Investments: If the proceeds from selling your property produce more than you need to fund care costs for the next five or six years, you could consider investing the remainder. As these funds may also eventually be needed to pay for care too, you would be wise to seek professional advice and probably stick to a relatively low-risk portfolio designed to preserve capital rather than go for growth.
Immediate-needs annuities: There is not currently insurance available to insure against the cost of future long-term care. However, 'immediate-needs annuities' allow you to limit your exposure and guarantee future funding. These products are only available through qualified advisers and are individually under-written, considering the age, health and estimated life expectancy of the person receiving care. A single premium is paid at the outset and in exchange the provider pays (tax-free) fees to the care home for the rest of your life.
Policies can be set up to increase with inflation, to cover rises in fees. It is also possible to build in an element of “capital protection,” in case the insured dies much earlier than expected, so that not all the initial premium is lost. They can seem expensive but immediate-needs annuities effectively cap the amount you will spend on care and provide relative security of future funding.
Selling your home if you must go into care is not a foregone conclusion. If you have sufficient income to fund the fees yourself or live with a partner or close relative over 60, your home may not be assessed as part of any means test. Otherwise, if you move into a residential care home, the value of your home will be assessed as capital in any means test and may well need to be sold to pay care home fees. Once your capital falls below £23,250 some, if not all of the fees may be paid by the Local Authority.
If you find that you do end up funding your own residential care, you can at least be consoled that self-funding gives you one key advantage – you usually get to choose which care home you go to. This is often not the case for those whose care is funded by the Local Authority, who will likely be allocated to an establishment according to the Local Authority budget limits, rather than the preferences of the individual.
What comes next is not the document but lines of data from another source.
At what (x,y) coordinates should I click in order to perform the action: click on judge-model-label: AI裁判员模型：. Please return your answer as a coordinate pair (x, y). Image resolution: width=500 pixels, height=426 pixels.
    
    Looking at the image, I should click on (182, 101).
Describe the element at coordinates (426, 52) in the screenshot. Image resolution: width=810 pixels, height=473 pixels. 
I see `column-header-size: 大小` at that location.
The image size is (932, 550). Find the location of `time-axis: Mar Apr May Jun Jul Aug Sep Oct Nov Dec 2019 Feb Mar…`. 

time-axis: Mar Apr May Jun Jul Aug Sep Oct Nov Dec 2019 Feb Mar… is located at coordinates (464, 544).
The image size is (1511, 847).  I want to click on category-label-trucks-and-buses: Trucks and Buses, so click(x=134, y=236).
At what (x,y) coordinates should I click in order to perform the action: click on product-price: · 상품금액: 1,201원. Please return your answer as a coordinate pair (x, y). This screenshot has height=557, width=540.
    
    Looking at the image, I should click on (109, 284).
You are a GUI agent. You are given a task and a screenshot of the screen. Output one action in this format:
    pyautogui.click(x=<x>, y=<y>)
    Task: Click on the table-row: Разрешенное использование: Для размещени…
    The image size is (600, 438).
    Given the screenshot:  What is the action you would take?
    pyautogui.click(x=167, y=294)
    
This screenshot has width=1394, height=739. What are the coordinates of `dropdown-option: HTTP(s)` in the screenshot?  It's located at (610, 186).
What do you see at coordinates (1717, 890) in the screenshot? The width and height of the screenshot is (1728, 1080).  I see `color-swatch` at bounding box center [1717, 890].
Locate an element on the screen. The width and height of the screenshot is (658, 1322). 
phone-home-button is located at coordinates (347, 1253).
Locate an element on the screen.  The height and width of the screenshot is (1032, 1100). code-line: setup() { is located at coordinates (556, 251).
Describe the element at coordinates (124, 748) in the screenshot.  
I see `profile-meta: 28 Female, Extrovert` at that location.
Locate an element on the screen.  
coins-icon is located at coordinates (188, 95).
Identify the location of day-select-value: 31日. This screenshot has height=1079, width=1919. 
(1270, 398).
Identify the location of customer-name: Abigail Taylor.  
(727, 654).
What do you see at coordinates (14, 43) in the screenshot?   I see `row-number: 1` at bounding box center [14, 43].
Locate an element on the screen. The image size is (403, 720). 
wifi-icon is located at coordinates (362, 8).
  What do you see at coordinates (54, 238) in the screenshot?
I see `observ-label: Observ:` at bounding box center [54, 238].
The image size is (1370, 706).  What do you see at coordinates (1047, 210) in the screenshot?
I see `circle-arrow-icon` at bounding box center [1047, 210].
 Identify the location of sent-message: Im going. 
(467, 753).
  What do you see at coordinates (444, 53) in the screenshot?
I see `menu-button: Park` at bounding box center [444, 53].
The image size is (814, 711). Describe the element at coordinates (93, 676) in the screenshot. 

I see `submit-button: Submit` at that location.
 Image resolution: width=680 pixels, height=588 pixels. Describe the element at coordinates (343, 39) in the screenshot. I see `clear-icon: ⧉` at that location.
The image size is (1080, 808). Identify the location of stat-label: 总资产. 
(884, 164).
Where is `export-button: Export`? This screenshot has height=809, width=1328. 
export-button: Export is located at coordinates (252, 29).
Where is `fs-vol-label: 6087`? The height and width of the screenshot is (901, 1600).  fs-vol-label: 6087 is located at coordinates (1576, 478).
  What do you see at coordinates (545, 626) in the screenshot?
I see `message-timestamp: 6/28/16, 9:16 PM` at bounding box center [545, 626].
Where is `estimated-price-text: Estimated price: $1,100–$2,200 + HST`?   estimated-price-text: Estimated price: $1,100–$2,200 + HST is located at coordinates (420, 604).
WILL YOU NEED TO PAY FOR CARE?
The capital limit for social care funding in England and Northern Ireland is £23,250. Owning a home will almost certainly push you over the limit.
YOU MAY NEED TO PAY FOR CARE IF:
You move into a care home. The value of your house may count as eligible capital (see below), together with your savings and investments, depending on your circumstances.
You live on your own and own a property. If you live alone, the value of your house will count as eligible capital if you move into a care home.
You don't qualify for NHS continuing healthcare (see box). If you have more capital than the means-test threshold and don't qualify for NHS care, you'll need to fund your own care.
YOU MAY NOT NEED TO PAY FOR CARE IF:
You receive care in your own home. The value of your house is not counted as capital. Only your savings and investments are assessed (together with your income).
You live with a partner/relative aged 60 or above. The value of your house will not count as eligible capital if you move into a care home, and your partner or a relative aged 60 or over continues to live in the house.
You qualify for NHS continuing healthcare (see box). If you qualify for continuing NHS healthcare, you don't have to pay for care (at home or in Residential Care), irrespective of your means.